Splice is a strong default choice because:
- The editing model feels like a desktop NLE, just on your phone. You get trimming, cropping, color controls, speed ramping, overlays, and chroma key on a timeline rather than just template-driven edits.(Splice App Store)
- It’s built for social workflows without locking you into one network. You can share directly to TikTok, Instagram, YouTube, Facebook, Mail, and Messages from within the app, which suits creators who cross-post.(Splice App Store)
- The feature set is deep enough for growth. Once you’re comfortable trimming and adding music, you can layer in masks, overlays, and speed ramps without switching tools.
A simple scenario: imagine a fitness coach filming vertical workouts on an iPhone, adding timers, text cues, and music, and then posting to both TikTok and YouTube Shorts. With Splice’s timeline editing, direct export, and access to thousands of royalty‑free tracks, that entire workflow can stay inside one app.(Splice App Store)
So while InShot’s score is a touch higher, the day-to-day editing experience is where Splice often feels more familiar to anyone who’s ever used a desktop editor—and that’s why many users stick with it once they try it.
When do InShot, CapCut, VN, or Edits make more sense?
There are real reasons to consider the other options alongside Splice:
- InShot is appealing if you want a highly polished, mainstream tool geared toward quick trims, music, filters, and AI-powered captions and background removal, and the very top-end rating matters to you.(InShot App Store)
- CapCut is useful if you are deep into TikTok culture or need heavy template and AI support (auto captions, AI video maker, AI avatars, and more) and like having desktop and web versions tied to your mobile editor.(CapCut App Store)
- VN suits people who want multi-track editing with keyframes and 4K output on mobile or Mac and are comfortable managing larger files and project storage.(VN Mac App Store)
- Edits is interesting if your entire workflow lives inside Instagram and you want a free tool designed by Meta that exports 4K with no watermark for Reels-style content.(Edits App Store)
For many U.S. creators, a realistic setup is:
- Use Splice as the main editor for cutting, pacing, color, overlays, and audio.
- Dip into CapCut, InShot, or Edits when you want a particular template, AI effect, or platform-native perk.
This way, you’re not betting your entire workflow on one app’s policies, feature experiments, or algorithm changes.
How should you weigh App Store feedback against features and trade-offs?
Ratings are helpful, but they don’t tell the whole story. When you’re choosing an editor, combine feedback with a few practical questions:
- What are you actually making?

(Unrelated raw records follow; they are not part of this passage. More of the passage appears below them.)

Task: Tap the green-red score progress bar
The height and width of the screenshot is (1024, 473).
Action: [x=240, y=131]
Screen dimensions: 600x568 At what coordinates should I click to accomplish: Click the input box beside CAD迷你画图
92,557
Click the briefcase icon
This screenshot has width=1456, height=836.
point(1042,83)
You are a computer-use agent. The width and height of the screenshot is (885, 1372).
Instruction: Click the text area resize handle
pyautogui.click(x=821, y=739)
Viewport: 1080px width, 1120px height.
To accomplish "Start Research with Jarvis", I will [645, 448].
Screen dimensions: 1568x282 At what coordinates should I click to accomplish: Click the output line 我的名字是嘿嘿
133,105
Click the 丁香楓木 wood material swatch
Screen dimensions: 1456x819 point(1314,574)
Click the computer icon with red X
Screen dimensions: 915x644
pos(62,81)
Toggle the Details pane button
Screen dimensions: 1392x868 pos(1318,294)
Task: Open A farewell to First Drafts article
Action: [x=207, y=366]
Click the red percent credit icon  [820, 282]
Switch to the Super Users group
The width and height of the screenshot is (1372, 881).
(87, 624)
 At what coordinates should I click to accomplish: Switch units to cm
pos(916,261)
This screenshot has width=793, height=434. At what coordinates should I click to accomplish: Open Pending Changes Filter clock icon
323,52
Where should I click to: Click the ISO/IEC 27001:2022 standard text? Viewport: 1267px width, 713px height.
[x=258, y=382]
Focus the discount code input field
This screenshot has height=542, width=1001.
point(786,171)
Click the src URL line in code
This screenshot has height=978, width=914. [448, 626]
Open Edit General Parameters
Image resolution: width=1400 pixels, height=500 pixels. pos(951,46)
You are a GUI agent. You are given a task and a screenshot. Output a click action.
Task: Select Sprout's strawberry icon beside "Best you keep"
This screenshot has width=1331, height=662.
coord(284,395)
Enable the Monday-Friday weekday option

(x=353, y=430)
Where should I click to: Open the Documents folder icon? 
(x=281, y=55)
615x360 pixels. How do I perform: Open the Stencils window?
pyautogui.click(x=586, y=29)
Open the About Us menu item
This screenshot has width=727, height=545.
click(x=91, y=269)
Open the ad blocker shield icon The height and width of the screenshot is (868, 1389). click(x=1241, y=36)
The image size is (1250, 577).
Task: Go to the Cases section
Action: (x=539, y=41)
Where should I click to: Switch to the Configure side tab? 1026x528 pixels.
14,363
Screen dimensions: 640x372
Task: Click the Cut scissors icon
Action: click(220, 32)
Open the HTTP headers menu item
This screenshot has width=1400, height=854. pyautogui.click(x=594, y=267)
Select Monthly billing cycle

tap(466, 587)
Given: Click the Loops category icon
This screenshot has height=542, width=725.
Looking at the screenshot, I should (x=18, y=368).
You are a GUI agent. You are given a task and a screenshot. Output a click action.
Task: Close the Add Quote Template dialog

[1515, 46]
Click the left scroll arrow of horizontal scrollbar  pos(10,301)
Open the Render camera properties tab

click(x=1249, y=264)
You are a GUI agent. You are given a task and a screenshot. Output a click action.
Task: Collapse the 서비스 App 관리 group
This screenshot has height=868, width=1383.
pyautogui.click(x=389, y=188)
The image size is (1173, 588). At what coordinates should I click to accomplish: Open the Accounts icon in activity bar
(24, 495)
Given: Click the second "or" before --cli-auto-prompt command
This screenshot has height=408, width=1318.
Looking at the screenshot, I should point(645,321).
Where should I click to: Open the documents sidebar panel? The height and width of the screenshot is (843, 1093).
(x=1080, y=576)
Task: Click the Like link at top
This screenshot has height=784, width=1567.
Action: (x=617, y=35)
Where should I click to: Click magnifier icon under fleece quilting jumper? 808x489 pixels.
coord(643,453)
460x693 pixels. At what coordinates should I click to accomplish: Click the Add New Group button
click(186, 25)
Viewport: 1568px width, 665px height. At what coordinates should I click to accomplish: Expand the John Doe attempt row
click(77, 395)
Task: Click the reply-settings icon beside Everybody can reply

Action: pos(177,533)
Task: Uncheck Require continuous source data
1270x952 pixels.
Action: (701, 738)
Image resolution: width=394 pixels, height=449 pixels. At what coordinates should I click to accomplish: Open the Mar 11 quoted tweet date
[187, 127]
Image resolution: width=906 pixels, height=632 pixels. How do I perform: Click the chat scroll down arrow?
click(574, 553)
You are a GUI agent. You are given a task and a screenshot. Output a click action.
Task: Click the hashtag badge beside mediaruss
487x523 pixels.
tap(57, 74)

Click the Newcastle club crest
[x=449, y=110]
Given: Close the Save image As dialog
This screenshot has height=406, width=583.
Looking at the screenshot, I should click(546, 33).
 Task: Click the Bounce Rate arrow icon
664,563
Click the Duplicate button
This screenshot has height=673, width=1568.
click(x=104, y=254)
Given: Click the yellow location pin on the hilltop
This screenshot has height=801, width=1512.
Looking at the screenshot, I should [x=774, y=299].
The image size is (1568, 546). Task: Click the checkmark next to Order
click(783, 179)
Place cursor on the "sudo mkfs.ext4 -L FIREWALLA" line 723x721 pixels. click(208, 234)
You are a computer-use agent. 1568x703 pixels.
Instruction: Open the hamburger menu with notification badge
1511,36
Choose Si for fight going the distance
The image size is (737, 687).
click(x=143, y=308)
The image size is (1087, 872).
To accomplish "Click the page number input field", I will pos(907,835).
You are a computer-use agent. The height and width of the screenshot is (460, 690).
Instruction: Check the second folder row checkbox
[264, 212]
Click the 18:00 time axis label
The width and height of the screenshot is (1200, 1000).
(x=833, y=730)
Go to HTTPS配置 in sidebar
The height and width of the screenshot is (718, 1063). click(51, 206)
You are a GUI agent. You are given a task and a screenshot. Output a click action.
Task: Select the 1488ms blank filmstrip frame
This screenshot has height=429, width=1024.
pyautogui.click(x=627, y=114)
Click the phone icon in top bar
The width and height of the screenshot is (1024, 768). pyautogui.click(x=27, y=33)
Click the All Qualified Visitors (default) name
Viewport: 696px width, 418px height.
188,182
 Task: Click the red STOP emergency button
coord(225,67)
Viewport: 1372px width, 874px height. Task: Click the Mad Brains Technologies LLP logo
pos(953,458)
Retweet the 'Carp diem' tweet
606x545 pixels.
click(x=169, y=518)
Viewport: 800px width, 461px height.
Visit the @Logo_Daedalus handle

Short social clips, talking-head explainers, gameplay highlights, or more cinematic edits?
- Where will the video live? TikTok-only, Instagram-first, or spread across YouTube, Shorts, and Reels?
- How much control do you want over the timeline? Are you comfortable with templates doing most of the work, or do you want to fine-tune speed, cuts, overlays, and masks yourself?
- If you want maximum flexibility on a phone, Splice’s mobile timeline and feature depth mean you can grow without constantly jumping tools.(Splice App Store)
- If you want fast, templated edits, InShot or CapCut may feel more “instant,” especially for quick social posts.
- If you care a lot about platform-native perks, Edits (Instagram) or CapCut (TikTok ecosystem) align closely with those networks.
For most people, the rating differences are narrow, while the workflow differences are meaningful—which is why starting in a timeline-focused editor like Splice tends to age better as your skills improve.
What we recommend
- Start with Splice if you’re editing primarily on mobile and want a timeline-style editor with strong user feedback and flexible export to all major social platforms.
- Layer in InShot or CapCut if you discover specific AI or template workflows you can’t easily replicate in Splice.
- Use Edits or VN selectively for Instagram-centric projects (Edits) or more complex, multi-track cuts on Mac or mobile (VN).
- Revisit ratings occasionally, but optimize first for the workflow that lets you ship more videos, more consistently, with less friction.